Vivian Corazone

Personal information
- Full name: Vivian Corazone Aquino Odhiambo
- Date of birth: 2 October 1998 (age 27)
- Place of birth: Nairobi, Kenya
- Height: 1.85 m (6 ft 1 in)
- Position: Midfielder

Team information
- Current team: Simba Queens

Youth career
- 2007–2012: Masa Babes

Senior career*
- Years: Team / Apps / (Gls)
- 2016–2019: Soccer Queens /  / (2)
- 2020–2021: Atlético Ouriense / 1 / (1)
- 2021– 2022: Gaspo Youth
- 2022 –: Simba Queens

International career^{‡}
- Kenya U20
- 2015–: Kenya / 4 / (4)

= Vivian Corazone =

Kenyan footballer (born 1998)

Vivian Corazone Aquino Odhiambo (born 2 October 1998), known as Vivian Corazone, is a Kenyan footballer who plays as a midfielder for Simba Queens and the Kenya women's national team.

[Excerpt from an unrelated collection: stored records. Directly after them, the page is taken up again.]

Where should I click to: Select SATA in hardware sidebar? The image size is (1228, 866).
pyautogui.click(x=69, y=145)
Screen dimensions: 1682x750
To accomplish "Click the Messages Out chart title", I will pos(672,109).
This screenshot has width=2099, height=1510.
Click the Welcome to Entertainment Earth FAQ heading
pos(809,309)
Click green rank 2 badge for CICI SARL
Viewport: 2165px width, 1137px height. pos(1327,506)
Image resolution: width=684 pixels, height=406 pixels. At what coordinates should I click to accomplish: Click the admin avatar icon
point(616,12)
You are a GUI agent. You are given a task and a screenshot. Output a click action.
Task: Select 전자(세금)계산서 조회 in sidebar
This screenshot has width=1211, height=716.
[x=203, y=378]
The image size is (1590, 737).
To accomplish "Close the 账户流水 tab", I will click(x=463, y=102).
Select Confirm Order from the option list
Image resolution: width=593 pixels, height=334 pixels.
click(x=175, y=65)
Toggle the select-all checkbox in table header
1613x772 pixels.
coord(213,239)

She is known for her ability to use both feet and trickery on the ball.

==Club career==
===Early career===
- Masa Babes
Corazone started playing football at Nairobi’s Makongeni based side Masa Babes in 2007 at the age of 9.

- Makongeni High school
Makongeni High school in Nairobi enrolled Corazone for her secondary education in 2012, she played for the school’s football team until she left in 2013.

- Olympic High school
In 2013, Corazone joined Olympic High school in 2013, she played for the school’s football team and was part of the team that won the 2013 National Crown and participated in the East Africa Secondary school games.

===Senior career===
- Soccer Queens
Soccer Queens acquired Corazone's services immediately after she finished high school, she has two goals and six assists in the 2016 Kenya Women Premier League, and is also captain of Soccer Queens.
Corazone, is currently playing for Simba Queens which is a sister team of Simba Sports club of Tanzania.

==International career==
In 2014, Corazone was the captain of the Kenya women's national under-17 team, which was coached by Kadualo. She now represents Kenya at senior level and has 4 goals to her name.

==Personal life==
Corazone was named after the former President of the Philippines, Corazon Aquino.